Jeremy Black has been a frequent and interesting participant in debates about British foreign policy over the last thirty years. The present work has several aims: it reflects upon where diplomatic history currently is; it highlights some of the limitations of recent work on British attitudes toward Europe; and it suggests that historians need to be aware of the dangers of synthesizing complex realities into neat patterns. In structural terms, Black begins with some methodological reflections, before outlining in three thematic chapters how debate about foreign policy was conducted. He then offers six chronological chapters and a conclusion considering the state of the study of British foreign policy in light of the recent upsurge of interest in Britain’s European connections and identity.

Black identifies a number of faults with recent literature on British foreign policy. He argues that it has become overly concerned with the public sphere and the search for an elusive zeitgeist; there has been a tendency to marginalize dissenting voices and a failure to acknowledge the multiplicity of views on foreign policy. Even discussions that point to conflicting so-called Whig and Tory perspectives do not go far enough, as parties in the modern sense did not exist and there were considerable tensions within, as well as between, political groups. Black argues that the “Treasury view” or attempts to limit taxpayers’ liabilities has also been unjustly neglected. He wants to recover “the rise of a Whig realism of restraint, one associated with Walpole and Pelham, and looking forward to . . . Grenville, North, and the peacetime Pitt the Younger” (224), in contrast to more idealistic and idealized conceptions of how foreign policy was conducted and discussed. In both the thematic and the chronological chapters, Black consistently seeks to show the wisdom of restraint, as opposed to grand designs, in foreign policy. He wants to indicate the consistency and logic of the position and to refute claims [End Page 321] that British policy, particularly in the second half of the eighteenth century, was overly isolationist.
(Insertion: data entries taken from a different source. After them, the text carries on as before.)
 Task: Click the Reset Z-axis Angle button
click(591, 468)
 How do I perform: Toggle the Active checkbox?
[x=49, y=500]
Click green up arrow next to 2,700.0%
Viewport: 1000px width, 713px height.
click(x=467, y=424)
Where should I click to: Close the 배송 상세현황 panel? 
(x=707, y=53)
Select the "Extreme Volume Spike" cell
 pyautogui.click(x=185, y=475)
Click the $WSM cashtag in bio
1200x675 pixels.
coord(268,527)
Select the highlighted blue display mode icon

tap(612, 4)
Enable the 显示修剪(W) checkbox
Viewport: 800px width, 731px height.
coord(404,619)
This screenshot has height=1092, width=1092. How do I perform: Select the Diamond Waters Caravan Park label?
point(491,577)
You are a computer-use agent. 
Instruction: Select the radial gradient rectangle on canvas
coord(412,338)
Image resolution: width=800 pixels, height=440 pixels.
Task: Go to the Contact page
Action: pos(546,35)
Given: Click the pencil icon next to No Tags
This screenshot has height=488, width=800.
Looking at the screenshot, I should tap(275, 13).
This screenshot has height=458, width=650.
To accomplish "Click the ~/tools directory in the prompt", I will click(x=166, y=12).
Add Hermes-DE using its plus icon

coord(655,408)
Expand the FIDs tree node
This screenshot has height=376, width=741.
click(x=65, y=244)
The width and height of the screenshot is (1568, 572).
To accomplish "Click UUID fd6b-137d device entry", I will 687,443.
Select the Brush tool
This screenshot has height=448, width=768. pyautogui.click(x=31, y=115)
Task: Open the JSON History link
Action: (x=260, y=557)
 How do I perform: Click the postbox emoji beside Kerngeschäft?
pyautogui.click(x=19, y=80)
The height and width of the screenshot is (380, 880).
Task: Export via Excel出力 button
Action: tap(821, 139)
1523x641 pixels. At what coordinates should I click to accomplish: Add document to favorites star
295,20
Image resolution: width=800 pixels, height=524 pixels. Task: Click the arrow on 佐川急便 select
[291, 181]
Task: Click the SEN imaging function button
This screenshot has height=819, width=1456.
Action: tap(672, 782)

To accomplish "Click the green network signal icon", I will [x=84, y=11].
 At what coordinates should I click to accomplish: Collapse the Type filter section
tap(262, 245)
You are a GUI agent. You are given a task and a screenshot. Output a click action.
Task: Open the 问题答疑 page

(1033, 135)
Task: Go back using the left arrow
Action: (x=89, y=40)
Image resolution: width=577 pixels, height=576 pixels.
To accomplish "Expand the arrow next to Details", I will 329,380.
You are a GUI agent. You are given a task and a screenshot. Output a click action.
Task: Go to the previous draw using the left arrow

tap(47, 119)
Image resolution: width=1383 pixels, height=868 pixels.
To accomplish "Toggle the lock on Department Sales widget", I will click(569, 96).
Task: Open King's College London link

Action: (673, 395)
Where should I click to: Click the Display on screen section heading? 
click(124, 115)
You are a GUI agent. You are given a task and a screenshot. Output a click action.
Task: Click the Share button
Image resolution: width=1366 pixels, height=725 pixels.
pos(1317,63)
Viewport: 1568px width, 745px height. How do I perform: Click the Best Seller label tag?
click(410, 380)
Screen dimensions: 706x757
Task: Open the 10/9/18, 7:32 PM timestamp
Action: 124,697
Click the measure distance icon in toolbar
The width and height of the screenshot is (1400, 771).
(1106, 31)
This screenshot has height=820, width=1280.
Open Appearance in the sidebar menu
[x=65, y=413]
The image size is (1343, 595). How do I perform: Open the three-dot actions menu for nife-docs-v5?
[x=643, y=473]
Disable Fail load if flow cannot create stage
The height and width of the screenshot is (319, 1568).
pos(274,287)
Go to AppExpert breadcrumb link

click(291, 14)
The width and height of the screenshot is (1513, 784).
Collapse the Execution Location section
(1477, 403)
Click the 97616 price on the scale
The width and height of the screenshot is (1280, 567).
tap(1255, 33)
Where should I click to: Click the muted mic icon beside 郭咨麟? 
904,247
Part of Black’s strategy for achieving these ends is to argue against privileging the analysis of discourse. The problem, as Black sees it, is the inevitable tendency inherent in such approaches toward creating a perception of coherence and unity which is largely illusory. Instead, the focus should be on the contingent and the specific; whereas at some points the international situation favored one set of alliances, at others an entirely different set of arrangements was appropriate. It is also important to distinguish between the sorts of relationships that were necessary in peace and the more costly entanglements that conflict created. Generally speaking, recent advocates of a discourse approach are criticized for their lack of sensitivity to military and strategic concerns, and an unwillingness to think about particular conjunctures of circumstances and the differing outcomes that this created.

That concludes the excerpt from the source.